壇蜜「結婚して3ヵ月で夫を失くした人妻」の心境を語る

初小説『はんぶんのユウジと』

誰もが回想しながら生きている

―イオリは実家暮らしで仕事も長続きせず、何をするにも自分から動き出さない性格で、親の言うままに生きてきた、受け身で自活できない女性です。自身を投影した部分はありますか?

私はグラビアのお仕事をする前、30歳まで親元にいましたから。家にお金を入れられない時期もありましたし、一人前でない人間を、過去に生きているんですよね。

私は、人は誰も回想しながら生きていると思っていて、私も未来のこと、自分より歳を重ねた人物は書けないなと思うし、自分の経験から広げて書くしかありませんでした。

―連作を通して、人と人との関係性、距離が丁寧に描かれますが、タイトルにもある「はんぶん」がキーワードになっています。

 

食事したレストランで、ユウジとイオリはビーフシチューとハンバーグを半分に分けあうけれど、冷めてしまって美味しくないとイオリは思う。象徴的なエピソードだと思いました。

イオリもユウジも一人で生きるには「半人前」。じゃあ、半分と半分があわさったら一人前で、立派になるかと言うと、そんな素敵な話じゃない。

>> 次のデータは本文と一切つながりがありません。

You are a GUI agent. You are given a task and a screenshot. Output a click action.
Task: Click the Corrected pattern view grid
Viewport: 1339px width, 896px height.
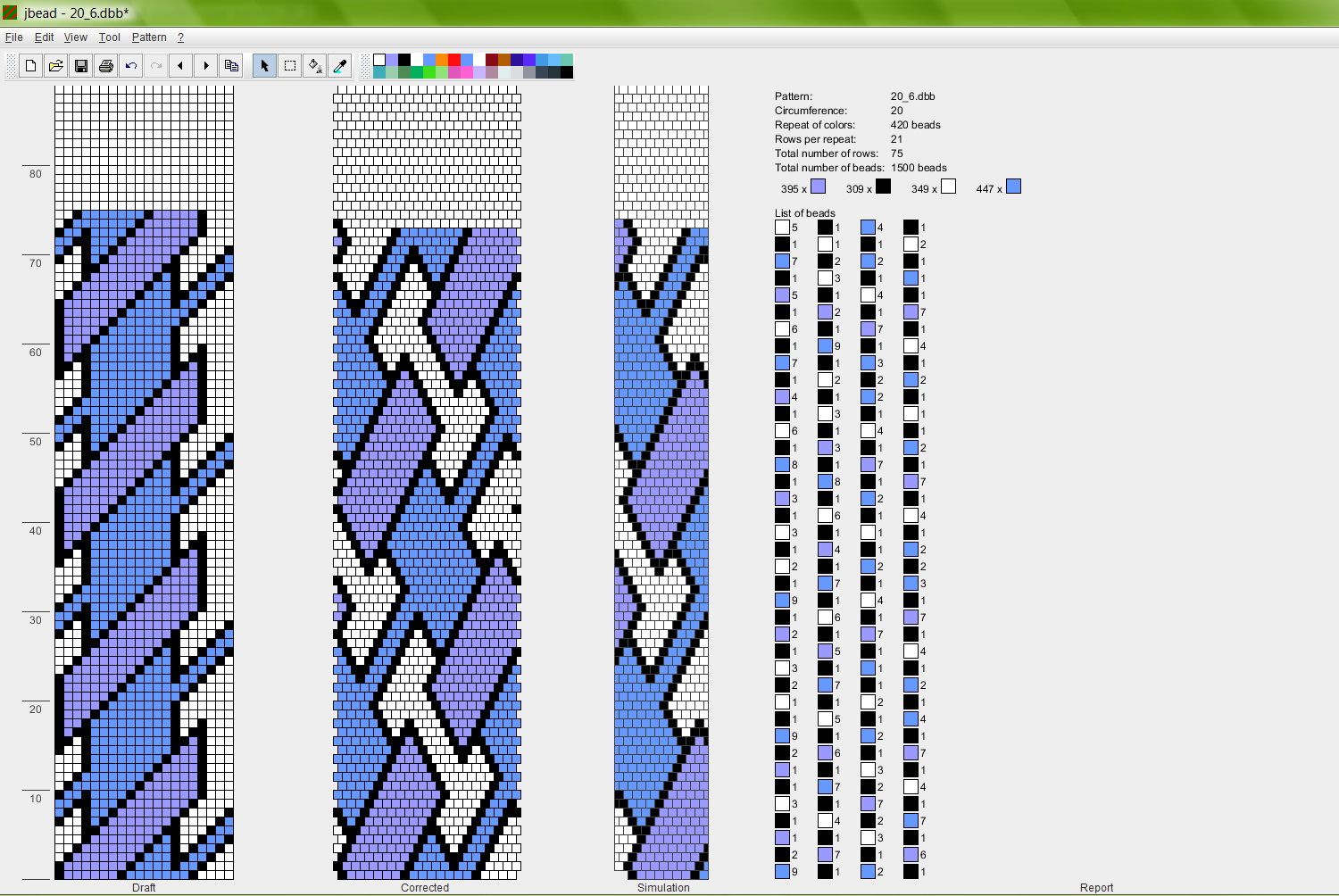pyautogui.click(x=427, y=483)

ピザのハーフ・アンド・ハーフにしても、結果、満足度は下がったり、リバーシブルの服を買っても、どちらか一面しか着なかったり。

半分こって、お得だったり分かち合いだったりいいイメージもありますけど、結局は弱いほうばかりが目立ってしまったり、案外「しょうもない」ことなんじゃないかと思うんです。結婚にしても同じかなって。

―ユウジの遺骨を、イオリが家の流し台でぞんざいに扱う場面は、生々しいなかに可笑しみもありました。過去に葬儀の仕事をされていた壇蜜さんならではの表現ですね。

はじめて葬儀の見学で骨壺を見たとき、細かなお骨がなみなみと入っていて驚きました。地域によって風習は違うのでしょうけれど。小説を書く時に、自分の経験や、好きな作品を継ぎ接ぎにしているんですよね。